### TEXT SEGMENT
Heather Armstrong did an internship at Plot + Scatter in fall 2016. Here she describes the capstone project she completed as part of a course she did at the Vancouver Institute of Visual Analytics. Heather offers valuable insight into some of the design decisions and challenges she faced when building her project.
I completed the Transit Voronoi Explorer in 2016 for a course I was taking at the Vancouver Institute of Visual Analytics. The aim was to build an interactive map with an overlay of transit times to downtown Vancouver across the Metro Vancouver area. I hoped this could give insight into each neighbourhood’s accessibility to public transport.
I envisioned the tool helping transit planners with the optimization of transit routes. Or assist new home buyers to make informed decisions when deciding where to live. It would specifically help target and minimize last-mile travel times, encouraging increased connectivity to transit across the Lower Mainland.
I found the Translink 10-Year-Plan, while doing some initial research. The plan consisted of creating new B-Lines and rapid transit lines, which I later added as an overlay to the map.
I contacted TransLink to inquire about other useful resources they might have. They responded with several links and said a data-driven project could be valuable to help validate the plan. The 10-year plan includes some of the biggest changes ever to be made to Vancouver’s transit routes. And at the time was the only plan based on prior passenger flow data.

### DATA LISTING
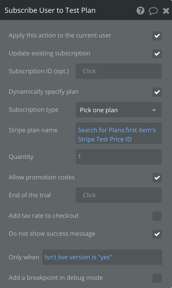Close the Subscribe User to Test Plan dialog
This screenshot has height=288, width=172.
[166, 11]
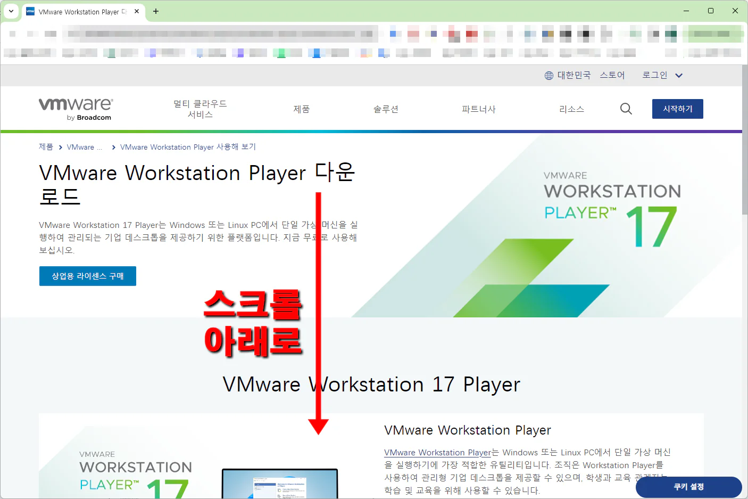Image resolution: width=748 pixels, height=499 pixels.
Task: Expand the 로그인 dropdown chevron
Action: click(x=679, y=75)
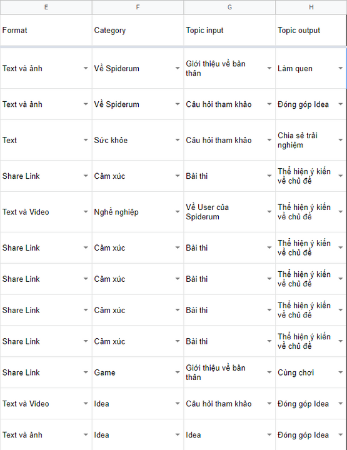Viewport: 347px width, 450px height.
Task: Click the 'Topic output' header cell
Action: click(311, 30)
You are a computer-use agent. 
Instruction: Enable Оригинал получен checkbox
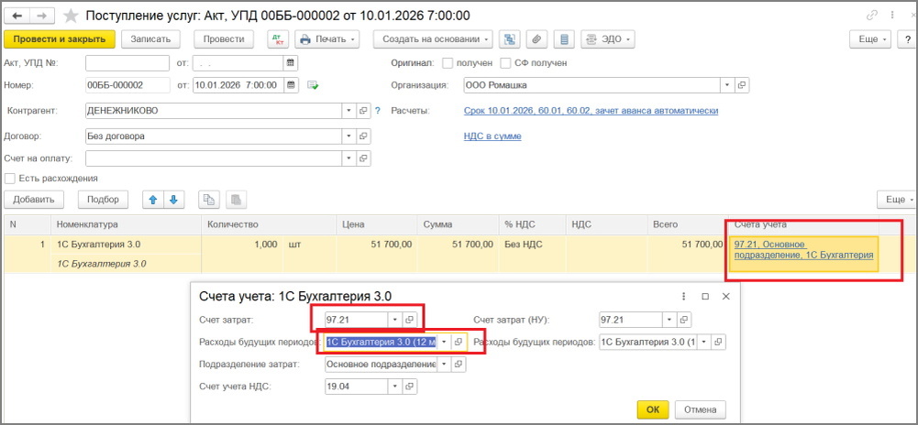click(x=448, y=62)
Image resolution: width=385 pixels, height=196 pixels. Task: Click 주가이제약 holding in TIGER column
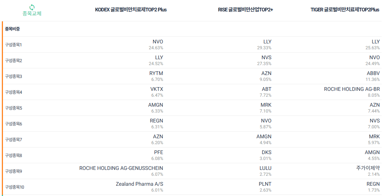[368, 168]
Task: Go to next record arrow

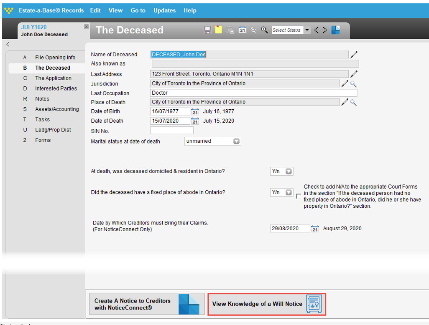Action: [x=325, y=30]
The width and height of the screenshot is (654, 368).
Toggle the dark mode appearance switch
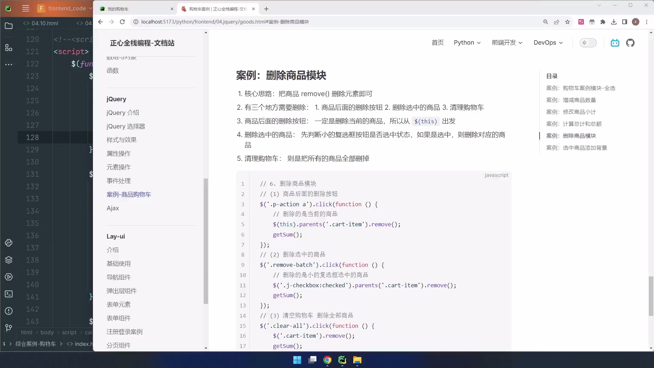(588, 43)
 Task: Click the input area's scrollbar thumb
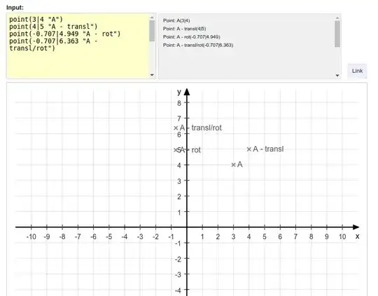(x=152, y=31)
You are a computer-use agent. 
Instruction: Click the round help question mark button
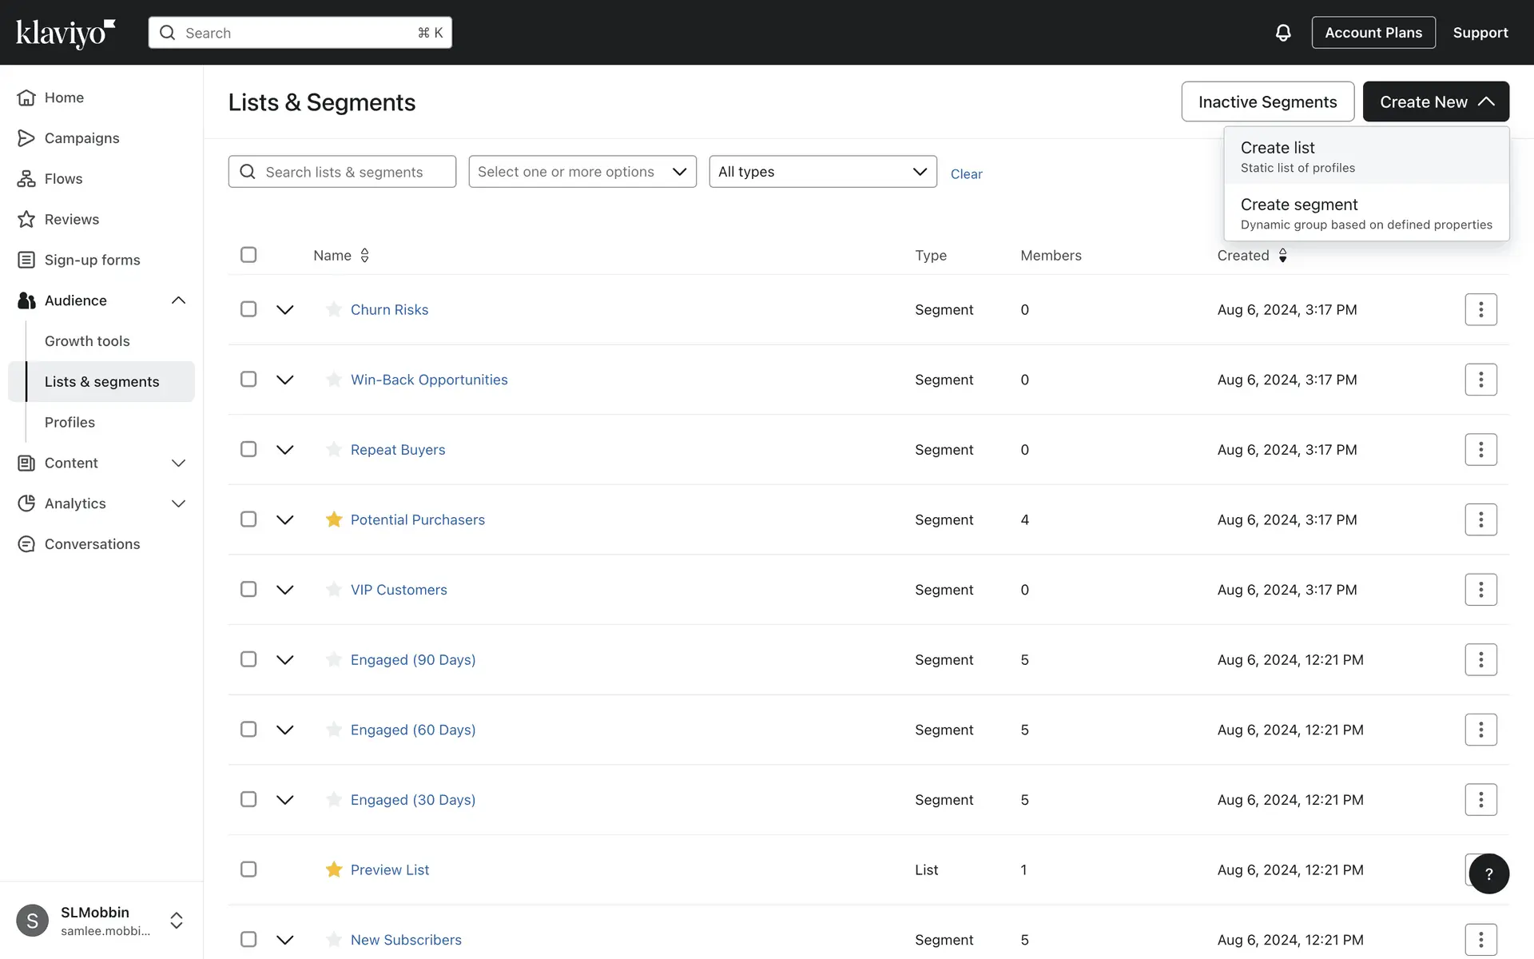(x=1488, y=873)
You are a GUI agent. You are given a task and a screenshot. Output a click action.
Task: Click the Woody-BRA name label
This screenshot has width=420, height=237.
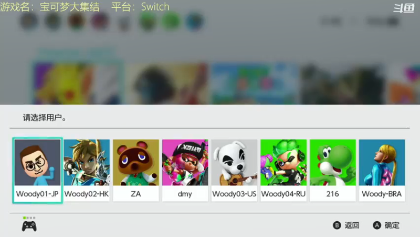(x=382, y=194)
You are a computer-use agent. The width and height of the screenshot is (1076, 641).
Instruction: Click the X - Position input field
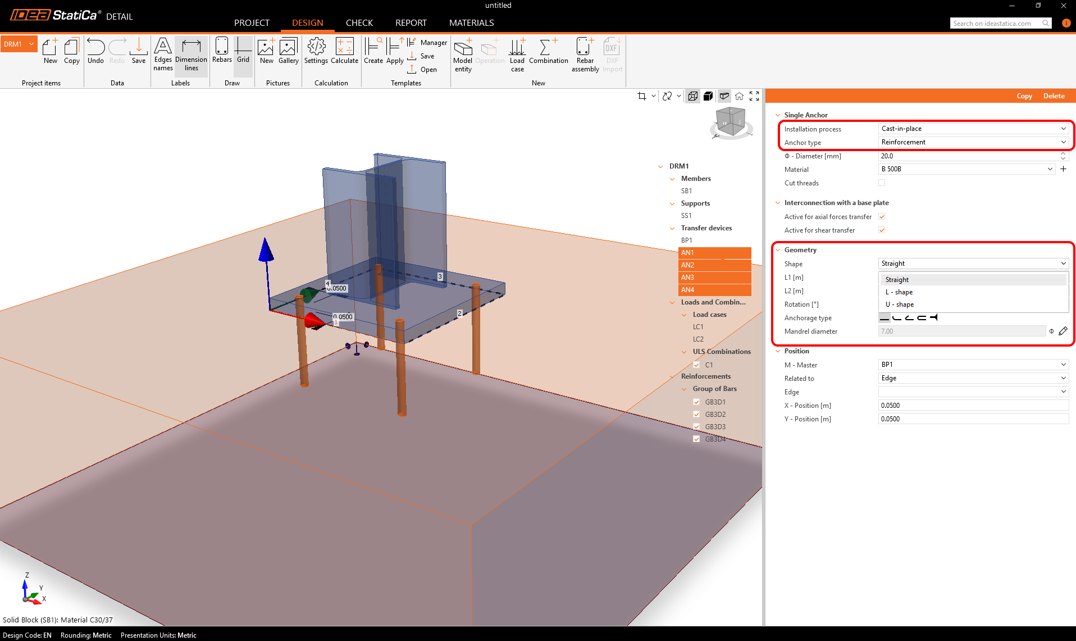[x=973, y=406]
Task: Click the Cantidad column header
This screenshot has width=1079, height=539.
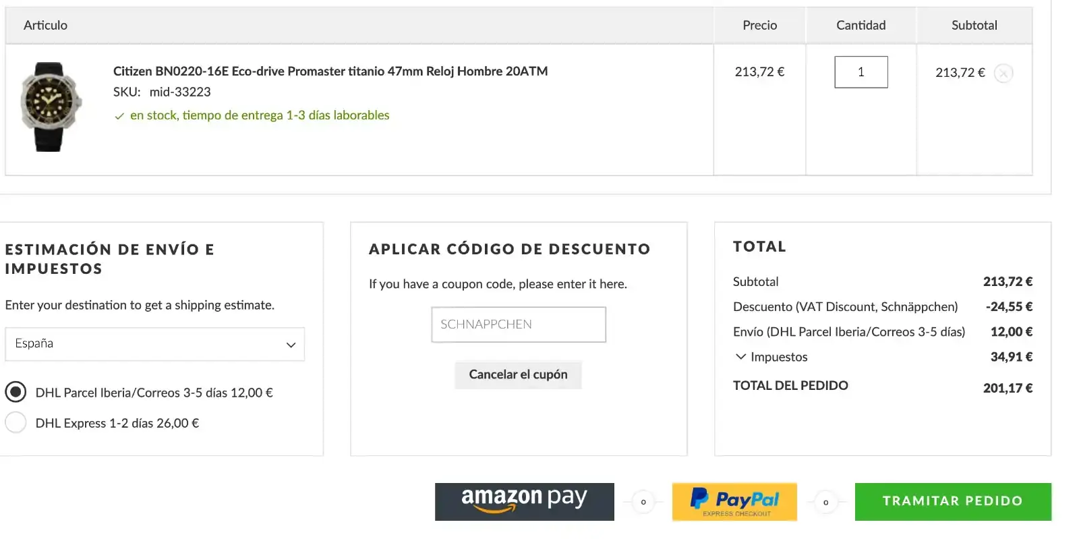Action: click(861, 26)

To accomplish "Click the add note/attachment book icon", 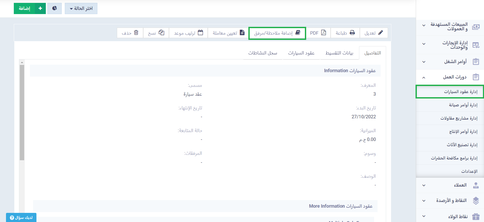I will [x=298, y=33].
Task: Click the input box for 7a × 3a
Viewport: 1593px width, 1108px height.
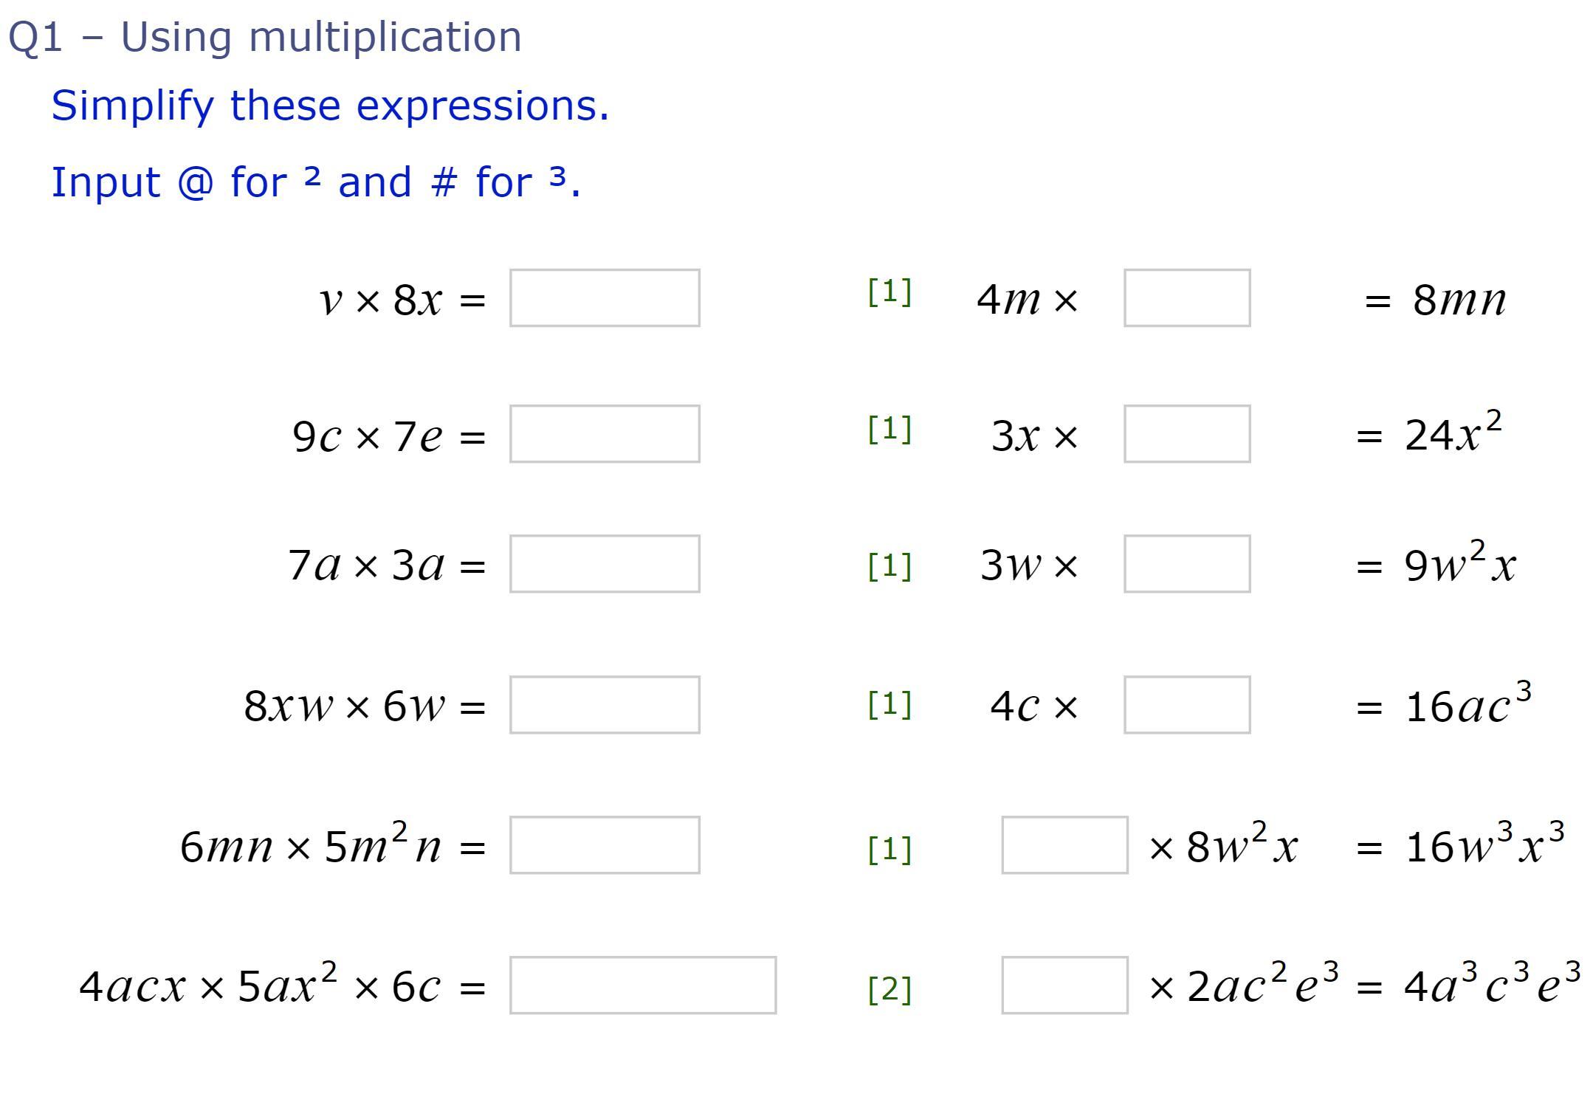Action: [x=605, y=564]
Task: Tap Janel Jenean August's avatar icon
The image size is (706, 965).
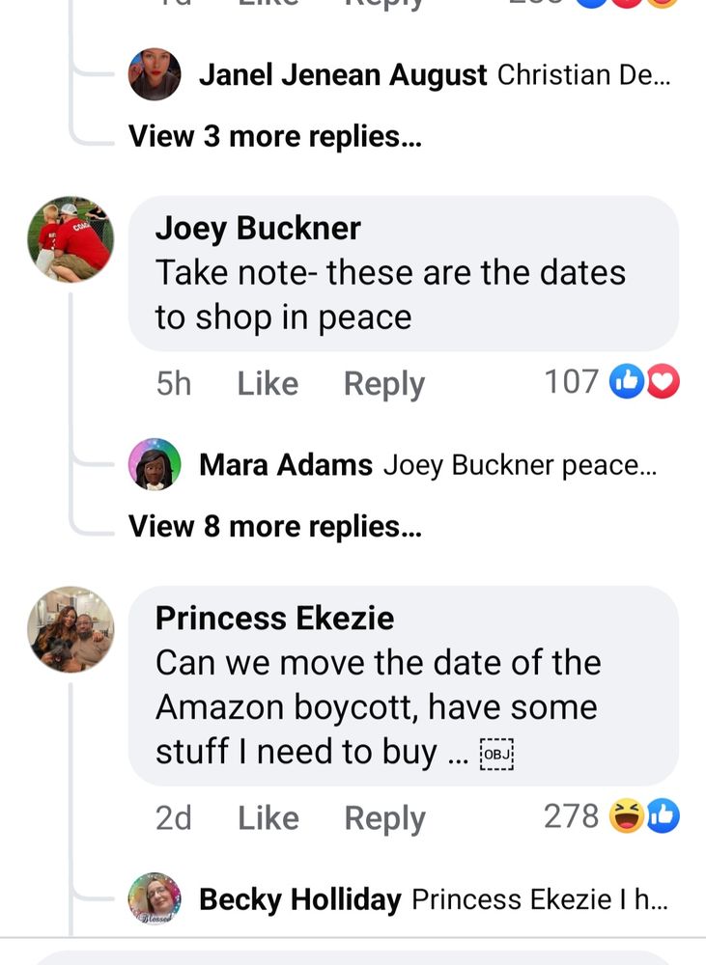Action: click(x=155, y=74)
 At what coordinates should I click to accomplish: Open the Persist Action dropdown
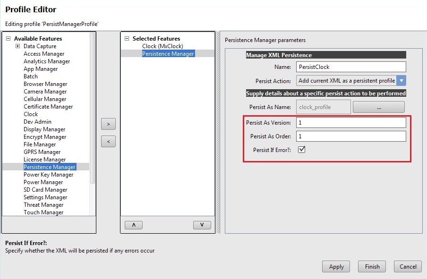(401, 81)
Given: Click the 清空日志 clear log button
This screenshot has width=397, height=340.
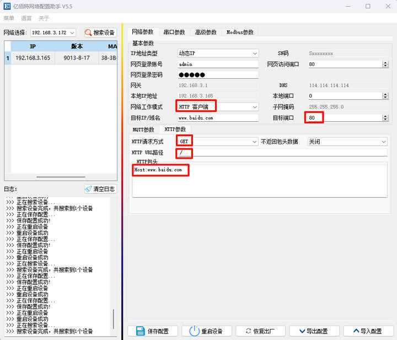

### GIVEN REQUEST
Reproduce the part of the Transit Voronoi Explorer text starting at "I found the" and ending at "to the map.", with no changes.

### RESULT FOR THIS EXERCISE
I found the Translink 10-Year-Plan, while doing some initial research. The plan consisted of creating new B-Lines and rapid transit lines, which I later added as an overlay to the map.